Se miró las manos temblorosas. ¿Estaba ella, ahora, llena de gritos? ¿Otra vez? No. No, no. No era ella. No solo ella. Era todo. Absolutamente todo estaba fino y rasgado. Auri ni siquiera se tenía en pie. La luz, recortada, le raspaba como un cuchillo al rozar los dientes. Y debajo se encontraba la oscuridad hueca. Aquel todo vacío y sin nombre intentaba alcanzar con sus garras los deshilachados bordes de las paredes. Ni siquiera Foxen estaba normal. Las baldosas eran raras. El aire. Auri buscó su nombre y ni siquiera lo vio parpadear. Estaba completamente hueca. Todo estaba hueco. Todo era todo. Todo era todo lo demás. Incluso allí, en el lugar más perfecto. Auri necesitaba. Por favor, necesitaba, por favor…

Pero contra la pared vio el engranaje de latón, que no había cambiado ni un ápice. Estaba demasiado lleno de amor, y nada podía moverlo. Nada podía convertirlo en lo que no era. Cuando el mundo entero se convertía en un palimpsesto, él se convertía en un palíndromo perfecto. Seguía inviolado.

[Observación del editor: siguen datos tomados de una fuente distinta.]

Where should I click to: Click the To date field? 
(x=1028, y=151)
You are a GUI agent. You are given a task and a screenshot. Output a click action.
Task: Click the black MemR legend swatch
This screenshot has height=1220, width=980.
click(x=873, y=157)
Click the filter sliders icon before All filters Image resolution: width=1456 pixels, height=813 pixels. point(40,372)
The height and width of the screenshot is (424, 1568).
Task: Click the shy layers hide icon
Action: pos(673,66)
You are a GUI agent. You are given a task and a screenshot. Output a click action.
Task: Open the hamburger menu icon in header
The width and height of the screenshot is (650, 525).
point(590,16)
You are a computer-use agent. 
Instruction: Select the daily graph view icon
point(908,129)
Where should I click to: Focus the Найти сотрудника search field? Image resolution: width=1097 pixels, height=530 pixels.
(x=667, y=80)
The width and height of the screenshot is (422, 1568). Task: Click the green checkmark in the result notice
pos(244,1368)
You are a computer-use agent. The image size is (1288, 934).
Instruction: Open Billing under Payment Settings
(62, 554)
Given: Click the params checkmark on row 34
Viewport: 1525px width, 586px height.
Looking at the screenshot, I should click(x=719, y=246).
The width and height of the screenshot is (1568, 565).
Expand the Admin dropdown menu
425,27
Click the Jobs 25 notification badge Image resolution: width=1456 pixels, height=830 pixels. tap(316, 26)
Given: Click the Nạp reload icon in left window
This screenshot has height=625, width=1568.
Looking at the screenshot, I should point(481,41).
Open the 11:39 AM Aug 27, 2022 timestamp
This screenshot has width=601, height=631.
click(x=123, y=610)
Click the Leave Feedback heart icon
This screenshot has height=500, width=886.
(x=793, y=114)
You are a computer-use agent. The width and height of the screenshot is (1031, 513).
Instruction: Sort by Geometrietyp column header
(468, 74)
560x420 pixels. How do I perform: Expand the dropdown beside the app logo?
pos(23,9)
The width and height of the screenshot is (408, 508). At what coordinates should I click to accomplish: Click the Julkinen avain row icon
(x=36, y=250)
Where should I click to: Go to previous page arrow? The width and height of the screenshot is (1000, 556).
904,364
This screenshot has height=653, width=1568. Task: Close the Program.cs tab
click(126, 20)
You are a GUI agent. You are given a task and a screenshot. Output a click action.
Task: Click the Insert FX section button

Estaba al fondo de la habitación. Tan lejos que Auri temió no llegar hasta él, sobre todo con las baldosas tan hostiles bajo sus pies. Sobre todo con lo hueca que estaba. Sin embargo, cuando se movió un poco, comprobó que no le costaba en absoluto. El suelo estaba en pendiente. El engranaje orgulloso y reluciente era tan auténtico que ejercía fuerza hacia abajo, contra el mundo fino, deshilachado y gastado, e influía en él.

Auri lo tocó. Pasó la mano por una de sus caras planas, tibia y suave al tacto. Y, sudorosa, jadeante y desesperada, apoyó la frente contra su frescor. Lo sujetó con las dos manos. Lo afilado de sus bordes en la palma de sus manos actuaba como un cuchillo tranquilizador. Al principio se aferró a él, como quien, tras un naufragio, se agarra a una roca de la costa. Pero a su alrededor el mundo seguía siendo una tempestad. Seguía en ruinas. Seguía desmoronado, pálido y dolorido. Así que, con los brazos temblándole, luchó contra él. Tiró con fuerza para girar el engranaje en su estrecha repisa de piedra. Lo hizo girar en el sentido contrario a las agujas del reloj. Como se gira para romper.

El engranaje fue inclinándose diente a diente. Auri lo hizo girar y entonces fue cuando se percató de su tremendo peso. Era un fulcro. Una piedra angular. Un pivote. Se movía, se inclinaba; pero en realidad solo parecía que girara; en realidad, no se movía. Permanecía como estaba. En realidad, lo que giraba era el resto del mundo.

Una última y onerosa inclinación más, y el espacio que había dejado el diente faltante quedó orientado justo hacia abajo. Y cuando los bordes del engranaje arañaron con fuerza la piedra, Auri sintió que el mundo entero se sacudía a su alrededor. Avanzaba un ápice. Encajaba. Se fijaba. Temblorosa, miró alrededor y vio que todo estaba correcto. Su cama volvía a ser su cama. Todo lo que había en Manto estaba bien. Nada era ninguna otra cosa. Nada era nada que no debiera ser.

Auri se dejó caer al suelo y se quedó allí sentada. Dio un grito ahogado de profundo y repentino alivio. Rio, cogió el engranaje y lo apretó contra su pecho. Lo besó. Cerró los ojos y lloró.